Work to do: Copy out everything from the line containing "Given: Click the" down to the end of the material, leaving out the pictures.

Target position records:
-.-.-

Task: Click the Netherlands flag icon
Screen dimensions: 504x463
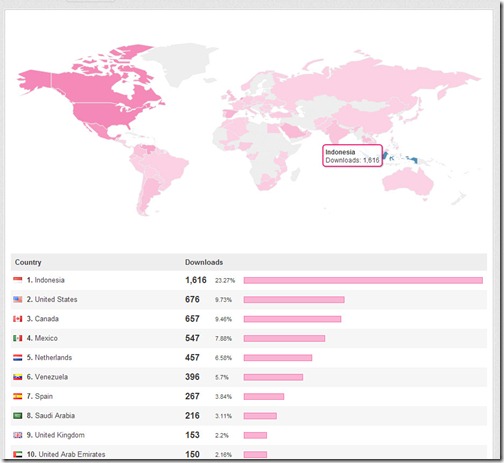Action: pos(18,357)

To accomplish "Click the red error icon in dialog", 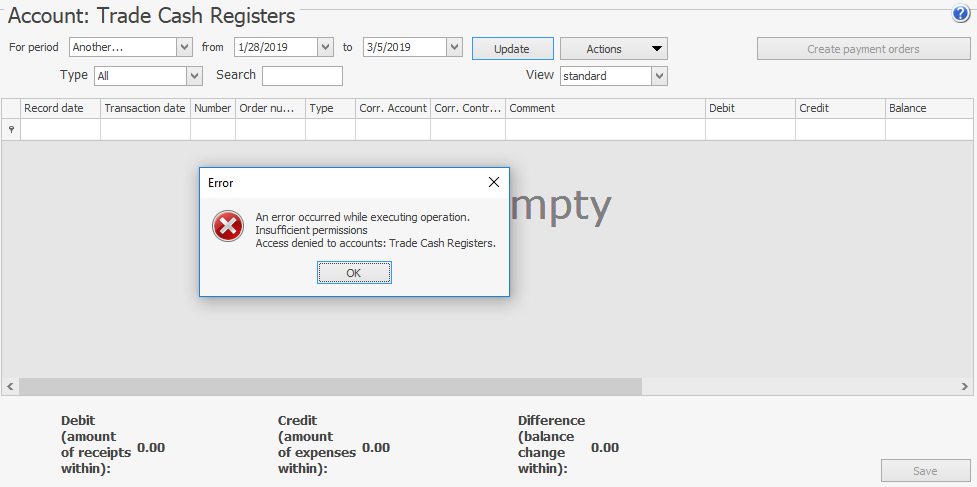I will 228,228.
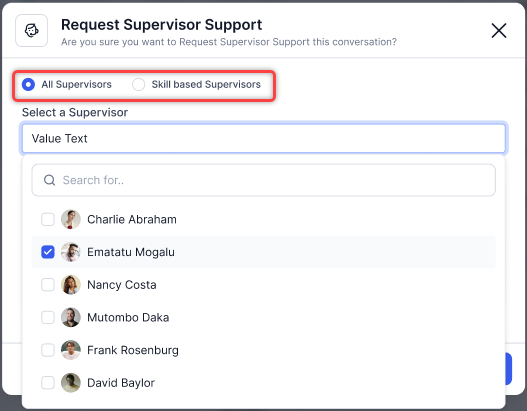The image size is (527, 411).
Task: Click the partially hidden blue button
Action: click(509, 369)
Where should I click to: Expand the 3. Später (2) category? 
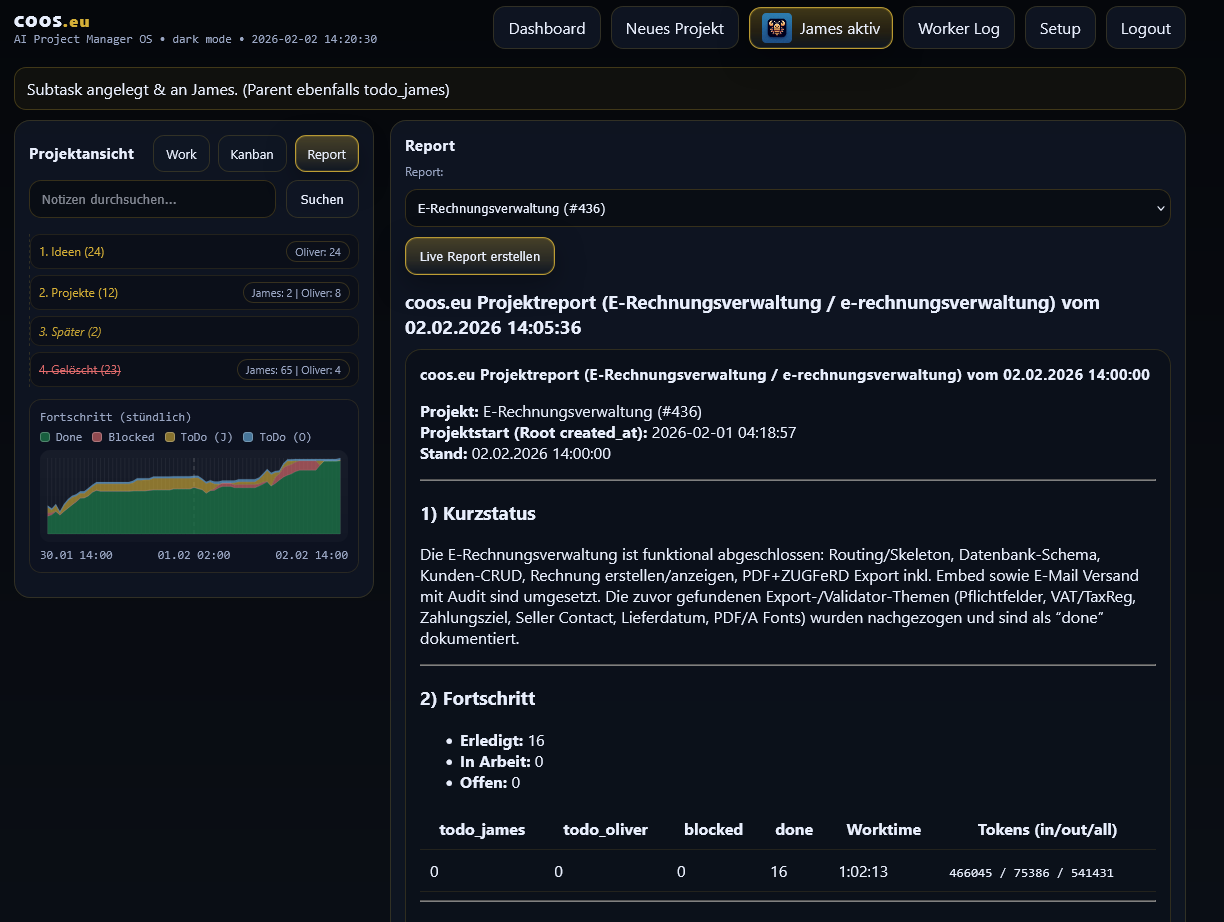70,331
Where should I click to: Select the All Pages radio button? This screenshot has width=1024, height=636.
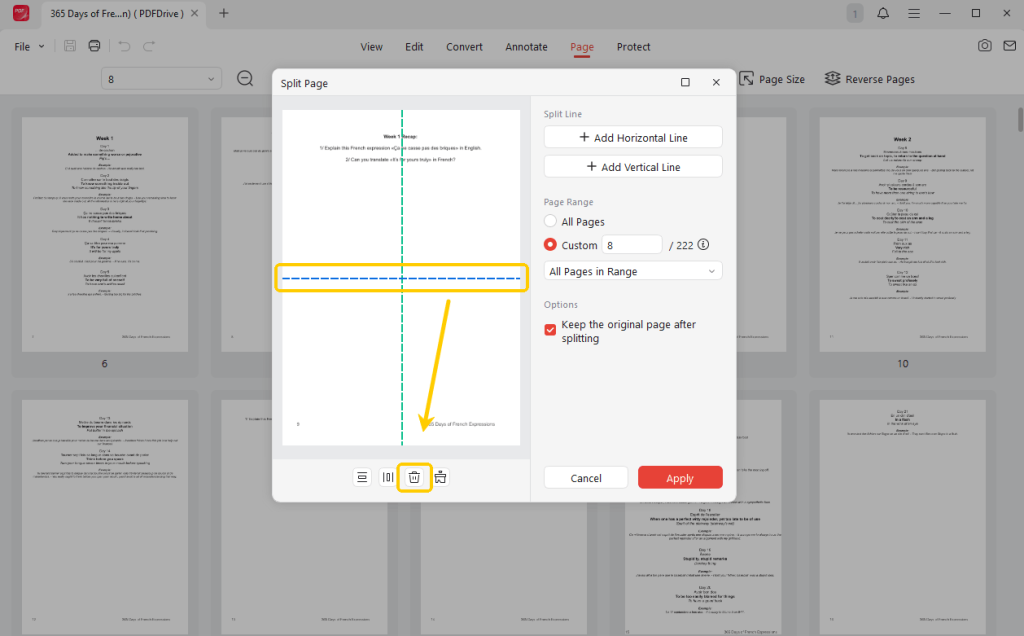pyautogui.click(x=551, y=221)
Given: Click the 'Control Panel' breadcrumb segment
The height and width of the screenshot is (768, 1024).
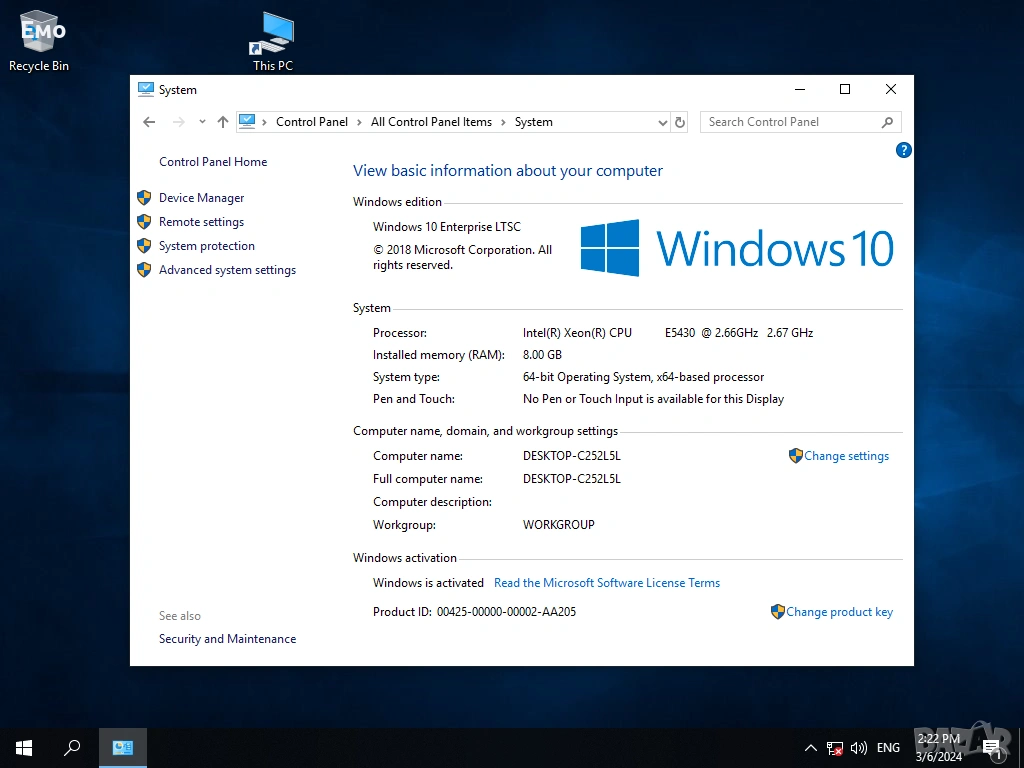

-.-.-

Answer to the task:
Given: Click the 'Control Panel' breadcrumb segment
The height and width of the screenshot is (768, 1024).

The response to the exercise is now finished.